### Source data

——

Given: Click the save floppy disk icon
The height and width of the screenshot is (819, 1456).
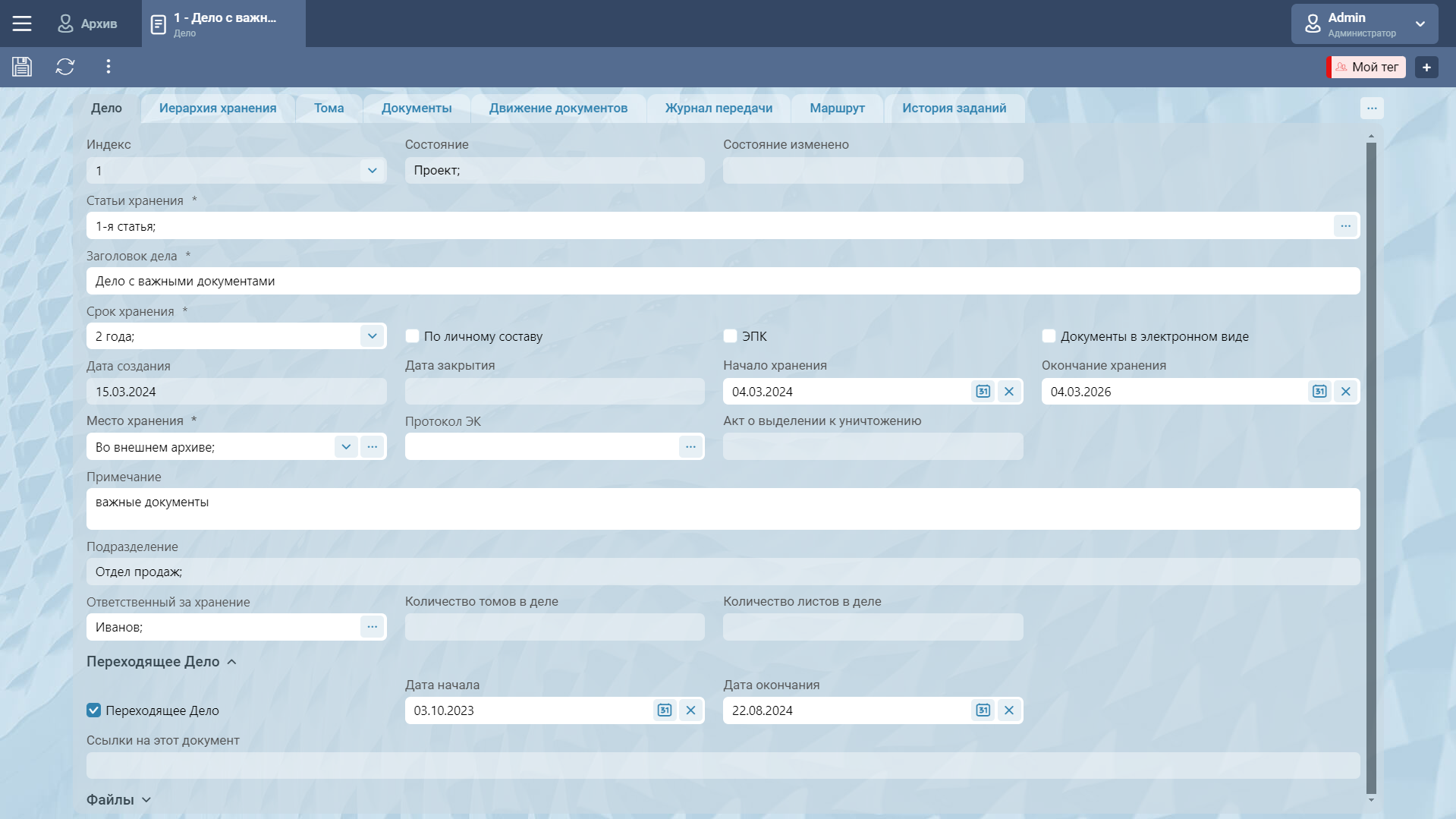Looking at the screenshot, I should point(22,67).
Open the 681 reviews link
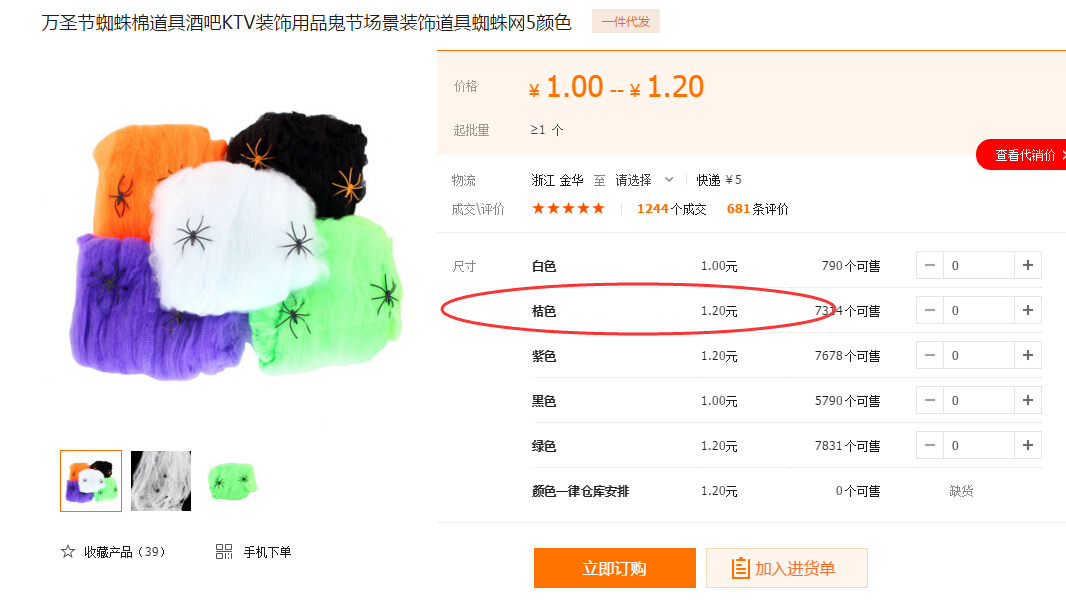This screenshot has height=614, width=1066. point(757,209)
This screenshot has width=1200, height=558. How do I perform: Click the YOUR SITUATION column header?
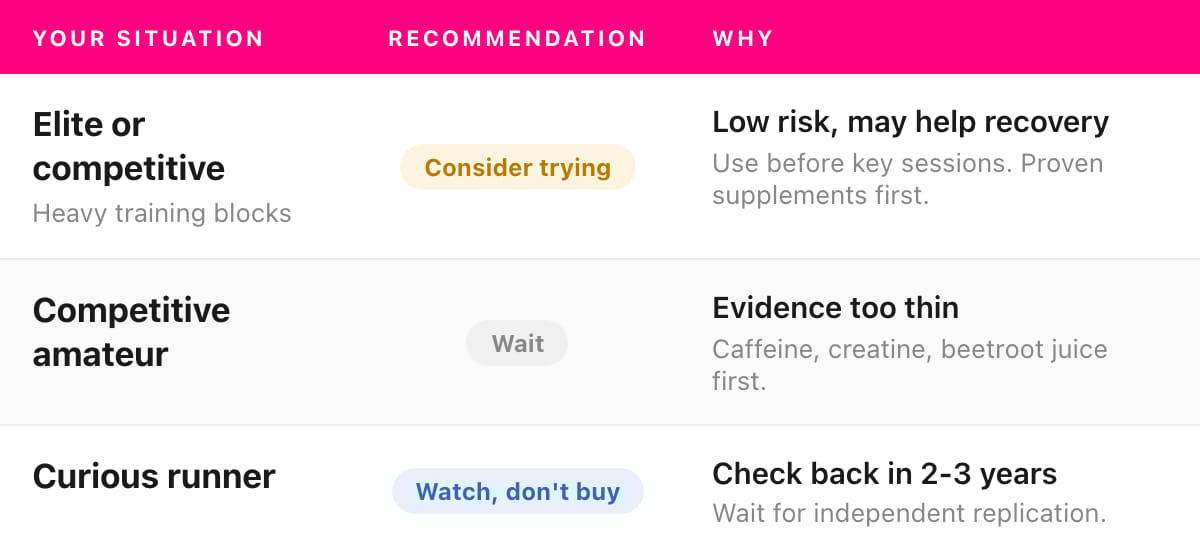[148, 39]
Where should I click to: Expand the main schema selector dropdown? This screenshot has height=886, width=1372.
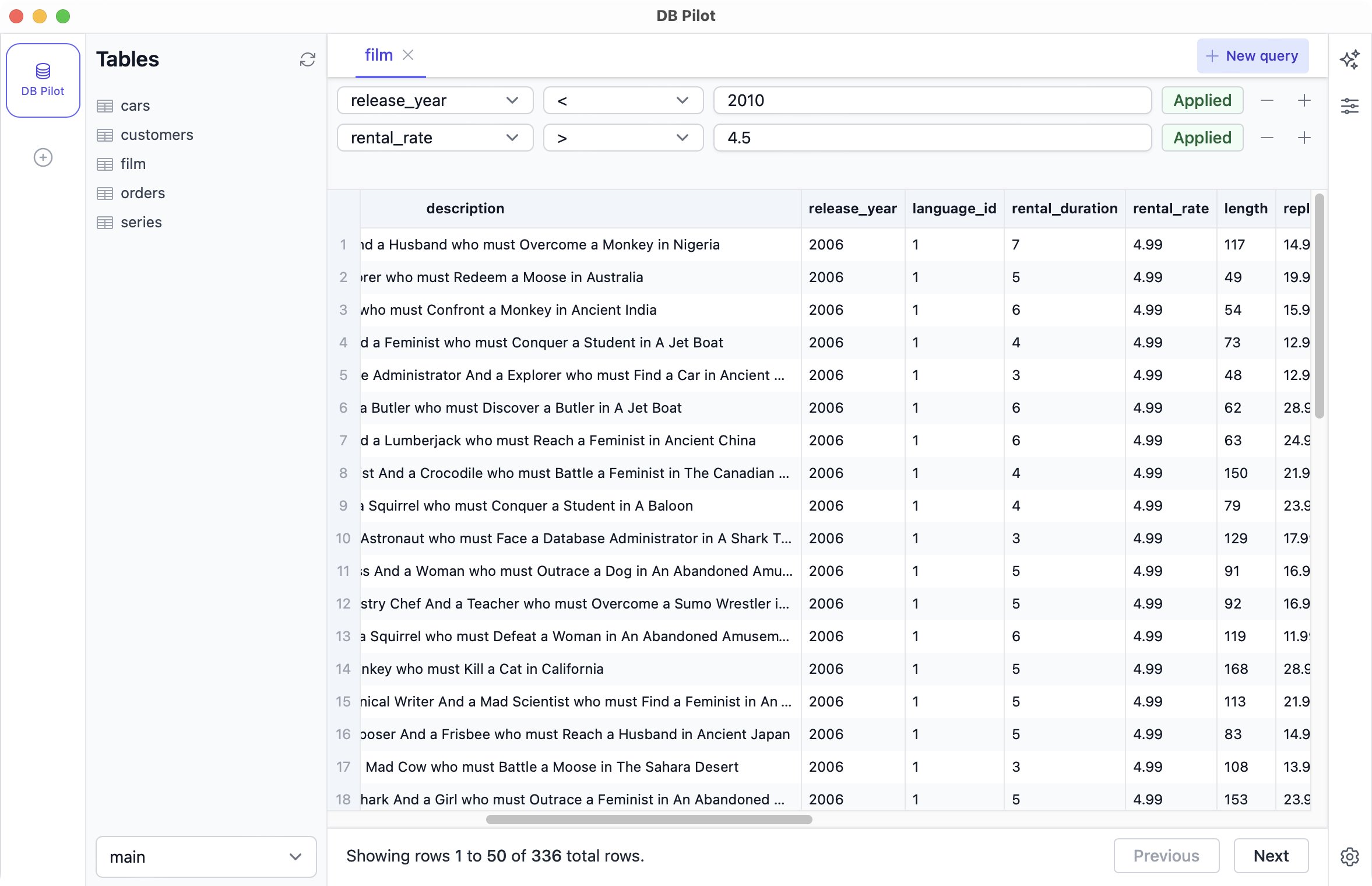tap(206, 856)
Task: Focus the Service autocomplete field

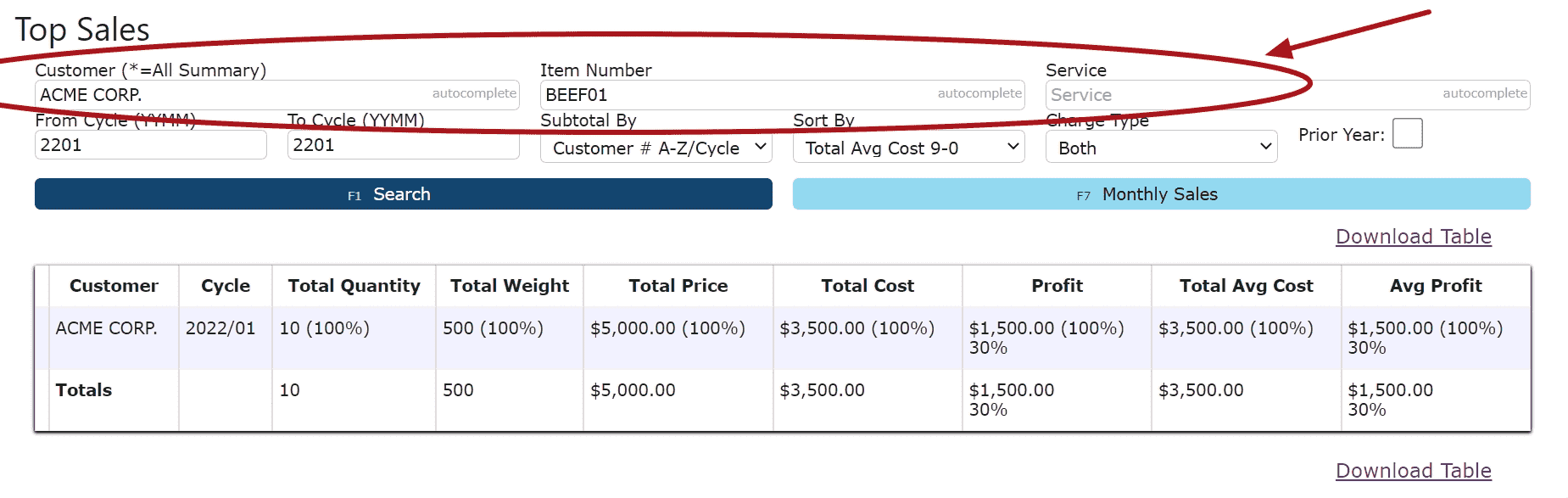Action: pyautogui.click(x=1238, y=95)
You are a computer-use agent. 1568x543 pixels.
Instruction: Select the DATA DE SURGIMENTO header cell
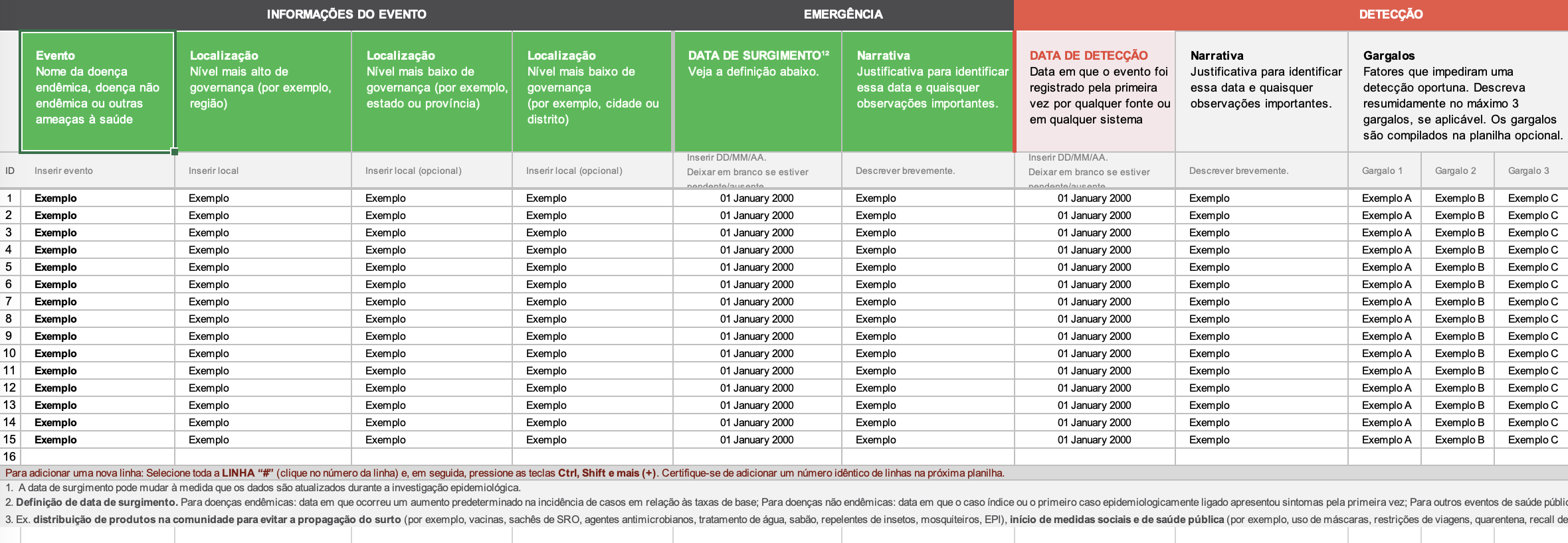coord(757,92)
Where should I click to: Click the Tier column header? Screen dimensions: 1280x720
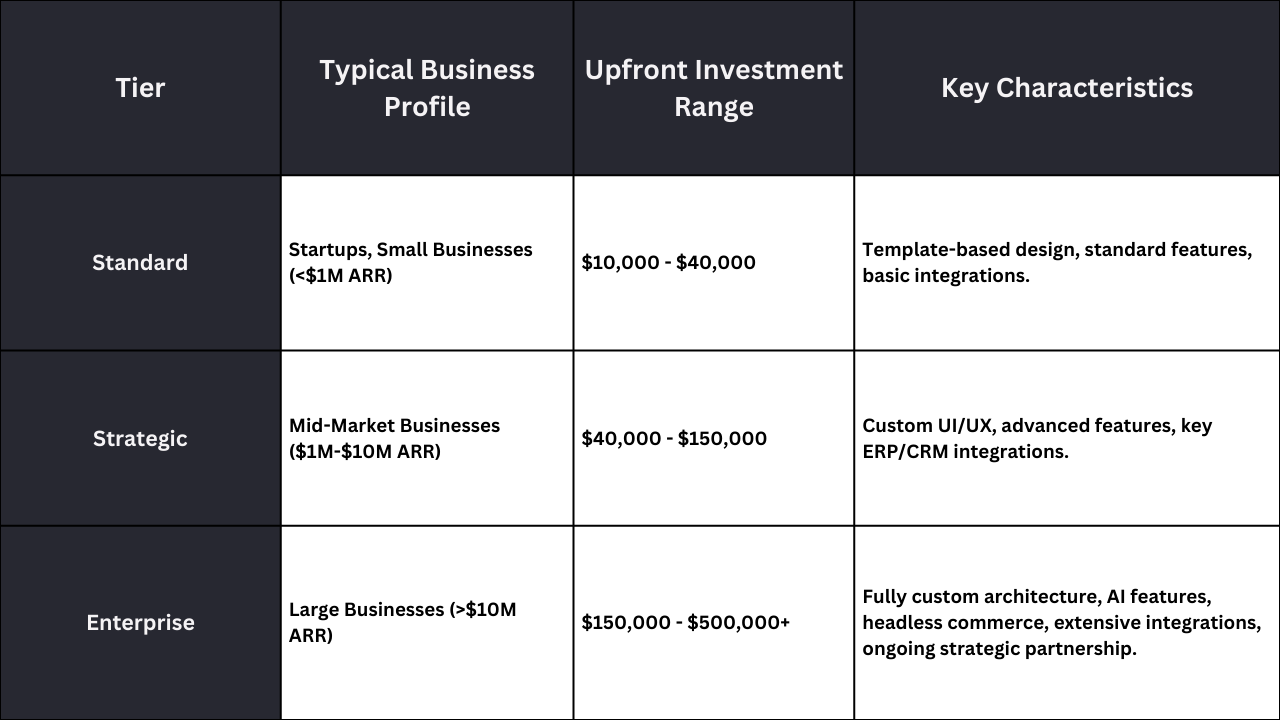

——

### What the task requires
All records above must be output exactly as they stand, excluding pictures.

### Answer area
Given: Click the save floppy disk icon
The height and width of the screenshot is (819, 1456).
Looking at the screenshot, I should point(22,67).
Open the 681 reviews link
This screenshot has height=614, width=1066. point(757,209)
This screenshot has width=1200, height=558. How do I perform: Click the YOUR SITUATION column header?
[148, 39]
Where should I click to: Expand the main schema selector dropdown? This screenshot has height=886, width=1372.
tap(206, 856)
Task: Focus the Service autocomplete field

Action: pyautogui.click(x=1238, y=95)
You are a computer-use agent. 1568x543 pixels.
Instruction: Select the DATA DE SURGIMENTO header cell
coord(757,92)
Where should I click to: Click the Tier column header? Screen dimensions: 1280x720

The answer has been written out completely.